WHAT YOU ARE ASKED TO DO> Convert the material below into a JSON list of strings with one string for each line. Leave out any blank lines.

Entries on where items appear

_ _ _ _ _ _ _

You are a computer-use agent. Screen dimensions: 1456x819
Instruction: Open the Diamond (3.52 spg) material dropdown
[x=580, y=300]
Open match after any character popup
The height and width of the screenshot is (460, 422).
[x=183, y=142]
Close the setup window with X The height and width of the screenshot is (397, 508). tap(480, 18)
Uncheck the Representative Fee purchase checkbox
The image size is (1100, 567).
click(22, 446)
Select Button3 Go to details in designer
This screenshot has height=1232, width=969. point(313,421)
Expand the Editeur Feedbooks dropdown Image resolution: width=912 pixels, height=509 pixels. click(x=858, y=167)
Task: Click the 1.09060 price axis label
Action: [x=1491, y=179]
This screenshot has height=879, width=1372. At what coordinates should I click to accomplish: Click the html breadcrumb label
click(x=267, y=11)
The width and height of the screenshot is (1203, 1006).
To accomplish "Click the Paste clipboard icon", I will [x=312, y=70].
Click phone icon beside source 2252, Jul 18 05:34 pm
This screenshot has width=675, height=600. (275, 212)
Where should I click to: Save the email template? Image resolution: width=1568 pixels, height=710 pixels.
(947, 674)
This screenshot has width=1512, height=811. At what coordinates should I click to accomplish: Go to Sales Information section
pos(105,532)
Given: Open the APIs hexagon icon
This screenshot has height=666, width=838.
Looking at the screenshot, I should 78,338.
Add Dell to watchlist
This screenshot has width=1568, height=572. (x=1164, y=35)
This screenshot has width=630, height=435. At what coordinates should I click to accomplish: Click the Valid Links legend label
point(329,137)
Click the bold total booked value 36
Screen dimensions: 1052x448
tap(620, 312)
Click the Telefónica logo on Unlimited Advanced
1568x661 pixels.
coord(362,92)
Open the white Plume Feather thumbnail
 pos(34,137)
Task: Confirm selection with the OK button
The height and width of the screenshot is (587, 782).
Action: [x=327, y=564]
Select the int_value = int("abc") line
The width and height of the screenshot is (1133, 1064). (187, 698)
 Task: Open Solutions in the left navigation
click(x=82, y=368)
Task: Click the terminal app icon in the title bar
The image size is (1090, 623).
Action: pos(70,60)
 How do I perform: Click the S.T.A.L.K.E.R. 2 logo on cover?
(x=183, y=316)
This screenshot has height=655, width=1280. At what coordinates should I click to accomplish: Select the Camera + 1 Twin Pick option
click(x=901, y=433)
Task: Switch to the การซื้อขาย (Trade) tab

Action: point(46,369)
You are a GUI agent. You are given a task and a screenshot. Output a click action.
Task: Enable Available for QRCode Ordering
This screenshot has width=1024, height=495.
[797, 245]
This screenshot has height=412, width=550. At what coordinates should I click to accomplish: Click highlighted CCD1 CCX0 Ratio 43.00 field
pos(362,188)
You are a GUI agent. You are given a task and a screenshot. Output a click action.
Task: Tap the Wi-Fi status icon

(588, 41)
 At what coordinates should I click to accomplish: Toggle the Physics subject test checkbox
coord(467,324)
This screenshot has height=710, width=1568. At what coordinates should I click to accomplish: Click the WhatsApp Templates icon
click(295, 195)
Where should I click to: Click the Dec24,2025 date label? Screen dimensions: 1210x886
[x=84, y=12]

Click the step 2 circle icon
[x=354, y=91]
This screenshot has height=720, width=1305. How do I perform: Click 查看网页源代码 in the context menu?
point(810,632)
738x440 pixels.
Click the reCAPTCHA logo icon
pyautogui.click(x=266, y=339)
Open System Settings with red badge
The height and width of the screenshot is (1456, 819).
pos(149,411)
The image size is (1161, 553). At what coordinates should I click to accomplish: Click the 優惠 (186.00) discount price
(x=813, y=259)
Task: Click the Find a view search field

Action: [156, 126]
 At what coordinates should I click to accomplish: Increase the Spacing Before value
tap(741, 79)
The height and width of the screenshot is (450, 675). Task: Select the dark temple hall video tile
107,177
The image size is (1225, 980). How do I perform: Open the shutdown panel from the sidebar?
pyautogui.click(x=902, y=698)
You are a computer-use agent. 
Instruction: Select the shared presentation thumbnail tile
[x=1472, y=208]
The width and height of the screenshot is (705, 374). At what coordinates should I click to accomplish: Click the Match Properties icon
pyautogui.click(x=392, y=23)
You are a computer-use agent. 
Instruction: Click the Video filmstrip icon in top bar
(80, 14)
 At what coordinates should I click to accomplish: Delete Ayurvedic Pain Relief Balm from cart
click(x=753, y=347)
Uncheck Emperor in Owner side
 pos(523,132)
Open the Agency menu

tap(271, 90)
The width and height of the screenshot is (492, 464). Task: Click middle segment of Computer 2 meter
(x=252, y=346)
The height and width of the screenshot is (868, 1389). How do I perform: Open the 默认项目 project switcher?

_ _ _ _ _ _ _

CORRECT OUTPUT>
[
  "You are a computer-use agent. Screen dimensions: 1456x819",
  "Instruction: Open the Diamond (3.52 spg) material dropdown",
  "[x=580, y=300]",
  "Open match after any character popup",
  "The height and width of the screenshot is (460, 422).",
  "[x=183, y=142]",
  "Close the setup window with X The height and width of the screenshot is (397, 508). tap(480, 18)",
  "Uncheck the Representative Fee purchase checkbox",
  "The image size is (1100, 567).",
  "click(22, 446)",
  "Select Button3 Go to details in designer",
  "This screenshot has height=1232, width=969. point(313,421)",
  "Expand the Editeur Feedbooks dropdown Image resolution: width=912 pixels, height=509 pixels. click(x=858, y=167)",
  "Task: Click the 1.09060 price axis label",
  "Action: [x=1491, y=179]",
  "This screenshot has height=879, width=1372. At what coordinates should I click to accomplish: Click the html breadcrumb label",
  "click(x=267, y=11)",
  "The width and height of the screenshot is (1203, 1006).",
  "To accomplish \"Click the Paste clipboard icon\", I will [x=312, y=70].",
  "Click phone icon beside source 2252, Jul 18 05:34 pm",
  "This screenshot has width=675, height=600. (275, 212)",
  "Where should I click to: Save the email template? Image resolution: width=1568 pixels, height=710 pixels.",
  "(947, 674)",
  "This screenshot has width=1512, height=811. At what coordinates should I click to accomplish: Go to Sales Information section",
  "pos(105,532)",
  "Given: Open the APIs hexagon icon",
  "This screenshot has height=666, width=838.",
  "Looking at the screenshot, I should 78,338.",
  "Add Dell to watchlist",
  "This screenshot has width=1568, height=572. (x=1164, y=35)",
  "This screenshot has width=630, height=435. At what coordinates should I click to accomplish: Click the Valid Links legend label",
  "point(329,137)",
  "Click the bold total booked value 36",
  "Screen dimensions: 1052x448",
  "tap(620, 312)",
  "Click the Telefónica logo on Unlimited Advanced",
  "1568x661 pixels.",
  "coord(362,92)",
  "Open the white Plume Feather thumbnail",
  " pos(34,137)",
  "Task: Confirm selection with the OK button",
  "The height and width of the screenshot is (587, 782).",
  "Action: [x=327, y=564]",
  "Select the int_value = int(\"abc\") line",
  "The width and height of the screenshot is (1133, 1064). (187, 698)",
  " Task: Open Solutions in the left navigation",
  "click(x=82, y=368)",
  "Task: Click the terminal app icon in the title bar",
  "The image size is (1090, 623).",
  "Action: pos(70,60)",
  " How do I perform: Click the S.T.A.L.K.E.R. 2 logo on cover?",
  "(x=183, y=316)",
  "This screenshot has height=655, width=1280. At what coordinates should I click to accomplish: Select the Camera + 1 Twin Pick option",
  "click(x=901, y=433)",
  "Task: Switch to the การซื้อขาย (Trade) tab",
  "Action: point(46,369)",
  "You are a GUI agent. You are given a task and a screenshot. Output a click action.",
  "Task: Enable Available for QRCode Ordering",
  "This screenshot has width=1024, height=495.",
  "[797, 245]",
  "This screenshot has height=412, width=550. At what coordinates should I click to accomplish: Click highlighted CCD1 CCX0 Ratio 43.00 field",
  "pos(362,188)",
  "You are a GUI agent. You are given a task and a screenshot. Output a click action.",
  "Task: Tap the Wi-Fi status icon",
  "(588, 41)",
  " At what coordinates should I click to accomplish: Toggle the Physics subject test checkbox",
  "coord(467,324)",
  "This screenshot has height=710, width=1568. At what coordinates should I click to accomplish: Click the WhatsApp Templates icon",
  "click(295, 195)",
  "Where should I click to: Click the Dec24,2025 date label? Screen dimensions: 1210x886",
  "[x=84, y=12]",
  "Click the step 2 circle icon",
  "[x=354, y=91]",
  "This screenshot has height=720, width=1305. How do I perform: Click 查看网页源代码 in the context menu?",
  "point(810,632)",
  "738x440 pixels.",
  "Click the reCAPTCHA logo icon",
  "pyautogui.click(x=266, y=339)",
  "Open System Settings with red badge",
  "The height and width of the screenshot is (1456, 819).",
  "pos(149,411)",
  "The image size is (1161, 553). At what coordinates should I click to accomplish: Click the 優惠 (186.00) discount price",
  "(x=813, y=259)",
  "Task: Click the Find a view search field",
  "Action: [156, 126]",
  " At what coordinates should I click to accomplish: Increase the Spacing Before value",
  "tap(741, 79)",
  "The height and width of the screenshot is (450, 675). Task: Select the dark temple hall video tile",
  "107,177",
  "The image size is (1225, 980). How do I perform: Open the shutdown panel from the sidebar?",
  "pyautogui.click(x=902, y=698)",
  "You are a computer-use agent. ",
  "Instruction: Select the shared presentation thumbnail tile",
  "[x=1472, y=208]",
  "The width and height of the screenshot is (705, 374). At what coordinates should I click to accomplish: Click the Match Properties icon",
  "pyautogui.click(x=392, y=23)",
  "You are a computer-use agent. ",
  "Instruction: Click the Video filmstrip icon in top bar",
  "(80, 14)",
  " At what coordinates should I click to accomplish: Delete Ayurvedic Pain Relief Balm from cart",
  "click(x=753, y=347)",
  "Uncheck Emperor in Owner side",
  " pos(523,132)",
  "Open the Agency menu",
  "tap(271, 90)",
  "The width and height of the screenshot is (492, 464). Task: Click middle segment of Computer 2 meter",
  "(x=252, y=346)",
  "The height and width of the screenshot is (868, 1389). How do I perform: Open the 默认项目 project switcher?"
]